After six years of bringing arts and culture to the Peninsula City, The Bridge Art Gallery in Bayonne will close its doors for good on July 23.
Owners Cheryl and Christopher Mack are throwing a “Farewell Bayonne Party” on July 23 from 3 to 7 p.m. at the gallery on 199 Broadway. It will be the only day the gallery is open this month, as the previous exhibit, “Protective Spirits” by Heather Williams, has already ended.
The Macks moved to Bayonne from Brooklyn in 2010, opening the gallery in 2016. The Bridge Art Gallery quickly became a hub for diverse art and events in the city celebrating all cultures and backgrounds in Bayonne. After more than a half of a decade of success, the gallery and the Macks are expanding their horizons elsewhere.
In an interview with the Bayonne Community News, Mack said the gallery is expanding, although that will mean the Bayonne location is closing. The gallery has opened a new location in Wilmington, Delaware.
“We started last month doing our first exhibition with Art Loop Wilmington, which is the city-wide art exhibition,” Mack said. “We’re working very closely with the Chamber of Commerce in Delaware that welcomed us with open arms and a lot of excitement and enthusiasm.”
In addition to the location on Justison Street in Wilmington, the gallery will open a satellite location at the art space known as Gardenship at 205 Campus Drive in Kearny.
“Gardenship is a facility with artist studios and a maker lab,” Mack said. “It’s just an amazing building with lots of creativity.”
Bidding adieu to Bayonne
Mack was ambivalent about the situation: happy to expand to other locations, but sad to close shop in Bayonne.
“We’ve established some great relationships in the community, worked with some amazing artists,” Mack said. “We’re sad to close the Bayonne chapter, but very enthusiastic about the new expansion for The Bridge Art Gallery.”
While the gallery in Bayonne will be no more, the gallery and the Macks will still be active in Hudson County and the New York City area.
“We’ll still be in the area somewhat,” Mack said. “We have a lot of collaborations in Jersey City with Nimbus Arts Center in the fall. And we’re working with a couple of additional arts organizations in Manhattan for early 2023 projects.”

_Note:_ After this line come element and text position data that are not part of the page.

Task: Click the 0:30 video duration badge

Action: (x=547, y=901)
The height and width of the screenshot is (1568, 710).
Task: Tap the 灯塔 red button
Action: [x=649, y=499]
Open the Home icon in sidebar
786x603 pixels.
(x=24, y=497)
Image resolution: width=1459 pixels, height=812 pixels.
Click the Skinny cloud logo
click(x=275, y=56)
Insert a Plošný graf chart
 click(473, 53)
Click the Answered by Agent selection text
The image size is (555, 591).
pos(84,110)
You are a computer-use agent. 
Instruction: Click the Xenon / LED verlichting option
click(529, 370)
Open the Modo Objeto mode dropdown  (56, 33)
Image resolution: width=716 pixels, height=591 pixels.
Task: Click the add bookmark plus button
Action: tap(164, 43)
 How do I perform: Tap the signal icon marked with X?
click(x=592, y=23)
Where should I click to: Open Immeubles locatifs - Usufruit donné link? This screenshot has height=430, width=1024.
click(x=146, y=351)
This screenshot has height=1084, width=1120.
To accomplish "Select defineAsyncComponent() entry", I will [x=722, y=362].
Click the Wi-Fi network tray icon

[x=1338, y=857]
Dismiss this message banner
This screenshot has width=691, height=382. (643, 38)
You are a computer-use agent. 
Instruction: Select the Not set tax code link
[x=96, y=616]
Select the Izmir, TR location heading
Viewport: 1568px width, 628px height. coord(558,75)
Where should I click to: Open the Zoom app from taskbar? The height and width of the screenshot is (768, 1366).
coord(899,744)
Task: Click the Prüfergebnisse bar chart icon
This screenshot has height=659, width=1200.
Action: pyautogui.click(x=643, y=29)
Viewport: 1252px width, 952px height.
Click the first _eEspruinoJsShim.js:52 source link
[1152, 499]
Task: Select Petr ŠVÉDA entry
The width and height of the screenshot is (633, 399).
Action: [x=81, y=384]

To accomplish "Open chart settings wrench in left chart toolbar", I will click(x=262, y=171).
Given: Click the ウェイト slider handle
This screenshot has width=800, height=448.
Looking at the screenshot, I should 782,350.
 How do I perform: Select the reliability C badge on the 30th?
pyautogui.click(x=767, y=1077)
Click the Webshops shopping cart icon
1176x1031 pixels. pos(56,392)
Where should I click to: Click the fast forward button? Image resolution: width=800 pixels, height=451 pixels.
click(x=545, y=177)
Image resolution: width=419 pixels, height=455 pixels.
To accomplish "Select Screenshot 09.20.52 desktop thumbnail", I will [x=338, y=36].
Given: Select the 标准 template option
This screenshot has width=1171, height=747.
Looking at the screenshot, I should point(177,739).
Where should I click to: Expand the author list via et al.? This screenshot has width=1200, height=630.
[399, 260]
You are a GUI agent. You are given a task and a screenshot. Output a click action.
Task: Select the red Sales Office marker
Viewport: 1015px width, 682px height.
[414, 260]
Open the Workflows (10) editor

Mack and her husband also operate the Bridge Arts quarterly publication and run the Bridge Arts Festival held in Bayonne each year. While they will no longer be in Bayonne, the festival will live on under a new name.
“Our arts festival will continue but under the name of the Bayonne Arts Festival in the same tradition of the Bridge Arts Festival,” Mack said. “We’re working very closely with Angelique Belle from the Bayonne Youth Center who is presenting this year’s arts festival in September.”
The festival will not die, instead it will be taken over by the Bayonne Youth Center under the helm of Angelique Jackson-Belle. According to Mack, the newly-named Bayonne Arts Festival is tentatively set for September 10.
Onward and upward
Looking ahead, Mack is excited to see what Wilmington has to offer. She also reflected on how she is proud of the work done in Bayonne.
“We look forward to being able to connect with all of the artists and community members that have been impacted by our ‘Art in the Park’ programming, festival programing, our art exhibitions, and public art installations,” Mack said. “We’re really proud of the work that we’ve done in Bayonne.”
The new gallery is located at 920 Justison Street in Wilmington, Delaware. Visits are by appointment only. For more information, go to bridgeartgallery.net.
With the closing of The Bridge Art Gallery, The Dollhaus II at 23 Cottage Street will be the sole art gallery in Bayonne. That is, as long as the gallery gets the city’s approval to rectify a zoning issue and is not forced to close.